*WHAT NEEDS TO BE DONE*
Which of the rows below contain the word "Open", matching case exactly? Pick out and copy each of those rows.

*AVAILABLE DATA*

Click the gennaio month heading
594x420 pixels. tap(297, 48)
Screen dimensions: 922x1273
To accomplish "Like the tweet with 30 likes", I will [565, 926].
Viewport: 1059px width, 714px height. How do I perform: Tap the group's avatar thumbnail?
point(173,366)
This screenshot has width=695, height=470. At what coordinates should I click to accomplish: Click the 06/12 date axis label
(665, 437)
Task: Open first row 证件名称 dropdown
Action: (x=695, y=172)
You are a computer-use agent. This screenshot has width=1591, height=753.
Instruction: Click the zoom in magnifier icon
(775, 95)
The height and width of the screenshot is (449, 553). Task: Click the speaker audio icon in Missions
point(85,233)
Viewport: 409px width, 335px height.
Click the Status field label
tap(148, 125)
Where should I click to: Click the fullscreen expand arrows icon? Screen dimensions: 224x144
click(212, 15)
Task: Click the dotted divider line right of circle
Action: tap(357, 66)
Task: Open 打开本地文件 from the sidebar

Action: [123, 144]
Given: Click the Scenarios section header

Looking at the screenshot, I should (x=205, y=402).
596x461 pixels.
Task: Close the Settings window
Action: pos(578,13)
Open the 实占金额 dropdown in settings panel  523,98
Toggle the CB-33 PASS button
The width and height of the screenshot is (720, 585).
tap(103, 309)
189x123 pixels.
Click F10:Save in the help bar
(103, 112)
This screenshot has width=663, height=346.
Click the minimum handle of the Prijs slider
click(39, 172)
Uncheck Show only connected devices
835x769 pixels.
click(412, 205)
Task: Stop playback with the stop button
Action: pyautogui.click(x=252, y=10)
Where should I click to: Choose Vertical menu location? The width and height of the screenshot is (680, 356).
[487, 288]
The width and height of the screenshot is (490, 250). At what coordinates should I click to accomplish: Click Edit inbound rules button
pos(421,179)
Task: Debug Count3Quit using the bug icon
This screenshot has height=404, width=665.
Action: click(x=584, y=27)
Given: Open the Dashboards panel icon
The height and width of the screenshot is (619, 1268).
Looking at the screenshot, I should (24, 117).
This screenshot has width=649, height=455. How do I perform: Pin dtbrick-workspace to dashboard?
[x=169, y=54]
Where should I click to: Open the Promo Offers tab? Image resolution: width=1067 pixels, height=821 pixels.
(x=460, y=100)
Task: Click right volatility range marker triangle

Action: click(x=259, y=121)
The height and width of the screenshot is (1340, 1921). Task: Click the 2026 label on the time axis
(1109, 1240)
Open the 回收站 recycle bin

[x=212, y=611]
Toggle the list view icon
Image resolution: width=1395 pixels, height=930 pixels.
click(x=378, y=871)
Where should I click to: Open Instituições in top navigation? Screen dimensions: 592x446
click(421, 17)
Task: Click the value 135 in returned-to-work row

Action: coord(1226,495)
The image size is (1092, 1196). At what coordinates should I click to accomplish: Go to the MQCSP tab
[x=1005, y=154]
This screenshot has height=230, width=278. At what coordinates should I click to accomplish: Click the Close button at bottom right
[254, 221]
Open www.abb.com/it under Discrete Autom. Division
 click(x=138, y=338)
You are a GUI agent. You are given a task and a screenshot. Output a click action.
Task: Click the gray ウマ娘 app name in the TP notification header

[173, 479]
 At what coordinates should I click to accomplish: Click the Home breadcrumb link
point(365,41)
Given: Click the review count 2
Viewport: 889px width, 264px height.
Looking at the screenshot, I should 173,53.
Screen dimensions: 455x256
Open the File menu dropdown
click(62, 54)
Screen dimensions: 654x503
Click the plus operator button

*TASK ANSWER*
Task: Open first row 证件名称 dropdown
Task: Open 打开本地文件 from the sidebar
Open the 实占金额 dropdown in settings panel  523,98
Given: Open the Dashboards panel icon
Where should I click to: Open the Promo Offers tab? Image resolution: width=1067 pixels, height=821 pixels.
Open the 回收站 recycle bin
Where should I click to: Open Instituições in top navigation? Screen dimensions: 592x446
Open www.abb.com/it under Discrete Autom. Division
Open the File menu dropdown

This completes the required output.